*What to work on:* Lift every line from the entries that includes the word "computer".

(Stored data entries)
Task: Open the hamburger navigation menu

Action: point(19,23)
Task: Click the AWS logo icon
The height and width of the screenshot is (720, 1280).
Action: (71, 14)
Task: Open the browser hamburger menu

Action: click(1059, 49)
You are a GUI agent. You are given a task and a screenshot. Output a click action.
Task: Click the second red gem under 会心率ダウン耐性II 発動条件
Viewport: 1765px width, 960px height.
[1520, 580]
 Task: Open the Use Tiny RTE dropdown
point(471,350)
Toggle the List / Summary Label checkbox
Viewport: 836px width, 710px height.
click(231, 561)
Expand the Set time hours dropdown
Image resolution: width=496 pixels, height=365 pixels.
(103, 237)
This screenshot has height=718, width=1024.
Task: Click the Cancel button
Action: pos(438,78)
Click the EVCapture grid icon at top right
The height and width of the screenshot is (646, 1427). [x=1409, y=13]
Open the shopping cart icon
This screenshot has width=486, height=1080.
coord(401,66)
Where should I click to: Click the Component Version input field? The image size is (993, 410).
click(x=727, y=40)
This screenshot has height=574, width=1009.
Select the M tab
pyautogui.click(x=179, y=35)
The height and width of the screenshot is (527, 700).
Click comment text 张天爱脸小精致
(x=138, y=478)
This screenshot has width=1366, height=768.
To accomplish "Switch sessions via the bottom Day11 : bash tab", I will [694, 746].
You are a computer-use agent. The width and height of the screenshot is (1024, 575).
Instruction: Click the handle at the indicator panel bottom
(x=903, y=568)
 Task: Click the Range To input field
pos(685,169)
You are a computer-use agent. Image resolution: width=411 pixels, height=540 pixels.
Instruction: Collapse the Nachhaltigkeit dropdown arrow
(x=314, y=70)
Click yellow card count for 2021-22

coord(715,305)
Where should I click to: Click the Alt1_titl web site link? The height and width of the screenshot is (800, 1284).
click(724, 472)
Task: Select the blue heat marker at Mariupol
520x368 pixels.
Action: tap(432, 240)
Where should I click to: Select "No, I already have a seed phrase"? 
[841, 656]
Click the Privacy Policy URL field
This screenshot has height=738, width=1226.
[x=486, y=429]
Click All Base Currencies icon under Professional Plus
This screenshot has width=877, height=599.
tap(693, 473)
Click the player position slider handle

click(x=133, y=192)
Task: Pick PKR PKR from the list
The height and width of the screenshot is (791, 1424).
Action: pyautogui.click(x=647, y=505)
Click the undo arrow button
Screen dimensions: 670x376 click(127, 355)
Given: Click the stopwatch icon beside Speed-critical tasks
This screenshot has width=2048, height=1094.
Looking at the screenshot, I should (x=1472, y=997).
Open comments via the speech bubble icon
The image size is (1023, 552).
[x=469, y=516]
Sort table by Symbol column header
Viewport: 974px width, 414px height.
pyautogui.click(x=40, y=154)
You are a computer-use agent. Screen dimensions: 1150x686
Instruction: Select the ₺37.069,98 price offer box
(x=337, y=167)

*Output below:*
You are a computer-use agent. The width and height of the screenshot is (1024, 575).
You are a computer-use agent. Image resolution: width=411 pixels, height=540 pixels.
You are a computer-use agent. Screen dimensions: 1150x686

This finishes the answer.